I'm working on some image processing app for an iOS and thresholding is really a huge bottleneck. So I'm trying to optimize it using NEON. Here is the C version of function. Is there any way to rewrite this using NEON (unfortunately I have absolutely no experience in this) ?
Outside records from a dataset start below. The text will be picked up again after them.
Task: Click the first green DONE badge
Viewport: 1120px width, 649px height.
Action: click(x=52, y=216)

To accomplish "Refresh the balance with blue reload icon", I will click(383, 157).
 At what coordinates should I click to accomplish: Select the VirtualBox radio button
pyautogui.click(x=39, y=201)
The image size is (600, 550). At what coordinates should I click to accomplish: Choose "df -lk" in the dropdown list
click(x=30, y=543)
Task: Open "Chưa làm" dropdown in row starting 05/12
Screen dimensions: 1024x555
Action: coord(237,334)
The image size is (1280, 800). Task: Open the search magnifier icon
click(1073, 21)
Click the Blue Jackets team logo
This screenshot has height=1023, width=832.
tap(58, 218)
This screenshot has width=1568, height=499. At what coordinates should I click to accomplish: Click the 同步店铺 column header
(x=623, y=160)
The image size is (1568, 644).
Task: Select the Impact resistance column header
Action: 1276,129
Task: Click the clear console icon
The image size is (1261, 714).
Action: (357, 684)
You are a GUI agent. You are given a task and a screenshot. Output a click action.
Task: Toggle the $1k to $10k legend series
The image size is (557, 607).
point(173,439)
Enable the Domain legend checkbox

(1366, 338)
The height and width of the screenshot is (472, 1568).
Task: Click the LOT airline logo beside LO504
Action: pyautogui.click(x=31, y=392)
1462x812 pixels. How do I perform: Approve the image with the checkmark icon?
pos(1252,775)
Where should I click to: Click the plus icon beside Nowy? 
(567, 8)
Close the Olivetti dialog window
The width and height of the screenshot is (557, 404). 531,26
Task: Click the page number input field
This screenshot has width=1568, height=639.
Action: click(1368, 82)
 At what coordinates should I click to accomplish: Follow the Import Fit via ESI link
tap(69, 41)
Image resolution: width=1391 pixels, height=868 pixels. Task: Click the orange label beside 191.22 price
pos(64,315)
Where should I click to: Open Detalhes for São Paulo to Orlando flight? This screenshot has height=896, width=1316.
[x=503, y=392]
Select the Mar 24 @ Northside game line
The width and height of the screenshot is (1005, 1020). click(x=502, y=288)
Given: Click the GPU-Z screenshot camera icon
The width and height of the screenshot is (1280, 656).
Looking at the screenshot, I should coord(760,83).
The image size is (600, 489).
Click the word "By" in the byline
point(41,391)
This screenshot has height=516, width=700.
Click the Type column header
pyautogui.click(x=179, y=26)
static void thresh_8u( const Image& _src, Image& _dst, uchar thresh, uchar maxval, int type ) {
int i, j;
uchar tab[256];
Size roi = _src.size();
roi.width *= _src.channels();
memset(&tab[0], 0, thresh);
memset(&tab[thresh], maxval, 256-thresh);
for( i = 0; i < roi.height; i++ ) {
const uchar* src = (const uchar*)(_src.data + _src.step*i);
uchar* dst = (uchar*)(_dst.data + _dst.step*i);
j = 0;
for(; j <= roi.width; ++j) {
dst[j] = tab[src[j]];
}
}
}
It's actually pretty easy, if you can make sure your rows are always a multiple of 16 bytes wide, because the compiler (clang) has special types representing the NEON vector registers, and knows how to apply the normal C operators to them. Here's my little test function:
#ifdef __ARM_NEON__
#include <arm_neon.h>
void computeThreshold(void *input, void *output, int count, uint8_t threshold, uint8_t highValue) {
uint8x16_t thresholdVector = vdupq_n_u8(threshold);
uint8x16_t highValueVector = vdupq_n_u8(highValue);
uint8x16_t *__restrict inputVector = (uint8x16_t *)input;
uint8x16_t *__restrict outputVector = (uint8x16_t *)output;
for ( ; count > 0; count -= 16, ++inputVector, ++outputVector) {
*outputVector = (*inputVector > thresholdVector) & highValueVector;
}
}
#endif
This operates on 16 bytes at a time. A uint8x16_t
is a vector register containing 16 8-bit unsigned ints. The vdupq_n_u8
returns a vector uint8x16_t
filled with 16 copies of its argument.
The >
operator, applied to two uint8x16_t
values, does 16 comparisons between pairs of 8-bit unsigned ints. Where the left input is greater than the right input, it returns 0xff (which is different from a normal C >
, which just returns 0x01). Where the left input is less than or equal to the right input, it returns 0. (It compiles into the VCGT.U8 instruction.)
The &
operator, applied to two uint8x16_t
values, computes the boolean AND of 128 pairs of bits.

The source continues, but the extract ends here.